## MATERIAL FOR THIS TASK
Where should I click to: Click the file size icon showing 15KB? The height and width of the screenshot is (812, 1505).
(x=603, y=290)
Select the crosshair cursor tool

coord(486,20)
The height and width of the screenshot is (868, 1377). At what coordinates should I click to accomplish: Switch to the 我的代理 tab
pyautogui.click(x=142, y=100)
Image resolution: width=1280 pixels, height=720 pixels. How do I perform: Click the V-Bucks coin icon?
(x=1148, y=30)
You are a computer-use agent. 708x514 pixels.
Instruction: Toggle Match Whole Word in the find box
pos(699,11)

## PROBLEM TO WORK ON
Return every line of the material above that contains the string "screenshot".

## RESULT OF THE EXERCISE
Where should I click to: Click the file size icon showing 15KB? The height and width of the screenshot is (812, 1505).
The height and width of the screenshot is (868, 1377). At what coordinates should I click to accomplish: Switch to the 我的代理 tab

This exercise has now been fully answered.